Stored records:

****************************************

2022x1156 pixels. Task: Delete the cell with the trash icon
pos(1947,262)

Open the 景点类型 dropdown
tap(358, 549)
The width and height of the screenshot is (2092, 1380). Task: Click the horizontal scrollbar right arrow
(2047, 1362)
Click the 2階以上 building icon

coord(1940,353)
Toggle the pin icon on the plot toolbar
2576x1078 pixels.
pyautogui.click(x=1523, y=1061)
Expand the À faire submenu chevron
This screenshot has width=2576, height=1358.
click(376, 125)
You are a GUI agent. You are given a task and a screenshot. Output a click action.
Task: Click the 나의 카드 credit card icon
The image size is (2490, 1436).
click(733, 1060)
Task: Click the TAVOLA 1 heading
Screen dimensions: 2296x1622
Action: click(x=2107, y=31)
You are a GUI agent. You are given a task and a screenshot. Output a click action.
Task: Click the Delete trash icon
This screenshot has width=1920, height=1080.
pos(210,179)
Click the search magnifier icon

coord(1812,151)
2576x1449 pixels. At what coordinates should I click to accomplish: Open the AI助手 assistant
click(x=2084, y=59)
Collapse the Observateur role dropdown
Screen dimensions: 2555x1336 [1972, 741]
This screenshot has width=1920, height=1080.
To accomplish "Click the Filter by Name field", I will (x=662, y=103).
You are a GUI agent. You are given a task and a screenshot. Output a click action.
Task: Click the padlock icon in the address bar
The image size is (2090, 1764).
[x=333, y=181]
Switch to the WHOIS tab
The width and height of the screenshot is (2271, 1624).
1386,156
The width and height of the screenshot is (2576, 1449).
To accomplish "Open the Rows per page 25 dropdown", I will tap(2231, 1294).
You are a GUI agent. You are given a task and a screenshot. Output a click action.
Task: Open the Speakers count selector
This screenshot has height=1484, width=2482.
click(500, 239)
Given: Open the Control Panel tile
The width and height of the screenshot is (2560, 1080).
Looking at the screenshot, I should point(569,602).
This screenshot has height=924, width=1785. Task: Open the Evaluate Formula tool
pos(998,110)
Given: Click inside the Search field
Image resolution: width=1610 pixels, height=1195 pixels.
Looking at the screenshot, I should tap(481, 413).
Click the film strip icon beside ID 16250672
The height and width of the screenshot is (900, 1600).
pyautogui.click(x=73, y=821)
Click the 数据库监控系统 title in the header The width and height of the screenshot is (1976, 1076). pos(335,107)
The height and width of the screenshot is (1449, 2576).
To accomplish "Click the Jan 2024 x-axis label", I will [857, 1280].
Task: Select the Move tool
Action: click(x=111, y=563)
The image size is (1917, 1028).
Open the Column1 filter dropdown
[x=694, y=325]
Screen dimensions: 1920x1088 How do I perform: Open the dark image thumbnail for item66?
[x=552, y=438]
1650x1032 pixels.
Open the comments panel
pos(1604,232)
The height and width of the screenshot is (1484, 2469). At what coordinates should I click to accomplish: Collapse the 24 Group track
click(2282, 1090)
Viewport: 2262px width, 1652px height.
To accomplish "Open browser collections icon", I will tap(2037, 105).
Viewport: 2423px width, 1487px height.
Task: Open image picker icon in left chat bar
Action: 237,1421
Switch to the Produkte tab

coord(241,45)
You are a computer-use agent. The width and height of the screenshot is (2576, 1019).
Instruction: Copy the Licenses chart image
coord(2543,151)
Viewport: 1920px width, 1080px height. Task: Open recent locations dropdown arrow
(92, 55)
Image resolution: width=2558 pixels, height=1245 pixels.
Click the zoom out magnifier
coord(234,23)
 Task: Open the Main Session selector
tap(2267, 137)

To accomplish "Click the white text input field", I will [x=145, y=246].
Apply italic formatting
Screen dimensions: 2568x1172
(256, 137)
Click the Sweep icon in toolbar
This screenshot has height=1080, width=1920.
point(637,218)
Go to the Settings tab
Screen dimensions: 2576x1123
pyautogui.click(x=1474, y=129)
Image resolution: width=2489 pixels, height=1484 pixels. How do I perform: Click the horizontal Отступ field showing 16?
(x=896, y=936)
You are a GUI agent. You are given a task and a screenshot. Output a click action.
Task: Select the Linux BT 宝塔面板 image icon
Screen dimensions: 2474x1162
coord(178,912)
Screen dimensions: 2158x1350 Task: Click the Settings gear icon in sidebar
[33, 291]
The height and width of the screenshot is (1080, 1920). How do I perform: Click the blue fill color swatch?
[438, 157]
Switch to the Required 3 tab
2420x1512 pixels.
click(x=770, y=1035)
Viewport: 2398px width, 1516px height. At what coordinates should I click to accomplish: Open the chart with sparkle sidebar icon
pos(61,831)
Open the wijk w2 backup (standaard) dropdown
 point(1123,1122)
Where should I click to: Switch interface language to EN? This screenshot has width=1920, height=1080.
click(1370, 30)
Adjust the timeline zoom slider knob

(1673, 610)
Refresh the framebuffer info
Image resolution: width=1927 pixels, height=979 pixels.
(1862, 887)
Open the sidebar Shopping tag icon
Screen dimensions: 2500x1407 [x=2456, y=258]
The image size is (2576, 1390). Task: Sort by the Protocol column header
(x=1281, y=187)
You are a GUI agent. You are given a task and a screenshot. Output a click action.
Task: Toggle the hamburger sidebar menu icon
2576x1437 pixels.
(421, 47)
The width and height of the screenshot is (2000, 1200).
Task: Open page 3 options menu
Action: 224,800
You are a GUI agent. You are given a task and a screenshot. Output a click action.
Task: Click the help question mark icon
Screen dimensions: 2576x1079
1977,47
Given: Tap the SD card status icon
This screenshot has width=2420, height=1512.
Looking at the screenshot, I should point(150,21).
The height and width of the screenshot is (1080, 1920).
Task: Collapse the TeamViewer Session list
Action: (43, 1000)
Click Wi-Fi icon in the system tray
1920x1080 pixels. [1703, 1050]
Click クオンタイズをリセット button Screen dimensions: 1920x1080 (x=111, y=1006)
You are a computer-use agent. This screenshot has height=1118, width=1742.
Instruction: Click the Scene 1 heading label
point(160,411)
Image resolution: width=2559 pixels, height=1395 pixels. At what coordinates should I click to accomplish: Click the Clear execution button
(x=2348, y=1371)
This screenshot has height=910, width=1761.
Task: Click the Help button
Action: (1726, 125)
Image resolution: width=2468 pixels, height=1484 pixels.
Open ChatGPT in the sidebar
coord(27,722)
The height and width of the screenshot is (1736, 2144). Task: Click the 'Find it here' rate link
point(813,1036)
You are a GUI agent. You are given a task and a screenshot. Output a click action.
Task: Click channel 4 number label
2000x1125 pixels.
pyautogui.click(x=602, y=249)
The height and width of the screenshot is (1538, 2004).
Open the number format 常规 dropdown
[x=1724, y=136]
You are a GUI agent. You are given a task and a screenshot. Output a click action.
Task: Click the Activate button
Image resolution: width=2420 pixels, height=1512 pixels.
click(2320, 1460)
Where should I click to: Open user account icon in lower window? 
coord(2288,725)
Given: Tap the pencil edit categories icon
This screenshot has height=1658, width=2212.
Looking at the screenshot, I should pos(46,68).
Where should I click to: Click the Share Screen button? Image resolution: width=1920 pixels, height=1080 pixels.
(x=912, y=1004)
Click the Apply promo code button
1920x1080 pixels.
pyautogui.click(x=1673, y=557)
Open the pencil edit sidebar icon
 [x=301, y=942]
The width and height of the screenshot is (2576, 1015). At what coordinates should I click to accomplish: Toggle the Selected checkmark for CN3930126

****************************************

» Task description: Set apart and copy each line of the records that holds the word "computer".

» Solution to this problem:
You are a computer-use agent. The width and height of the screenshot is (2576, 1019).
You are a computer-use agent. This screenshot has height=1118, width=1742.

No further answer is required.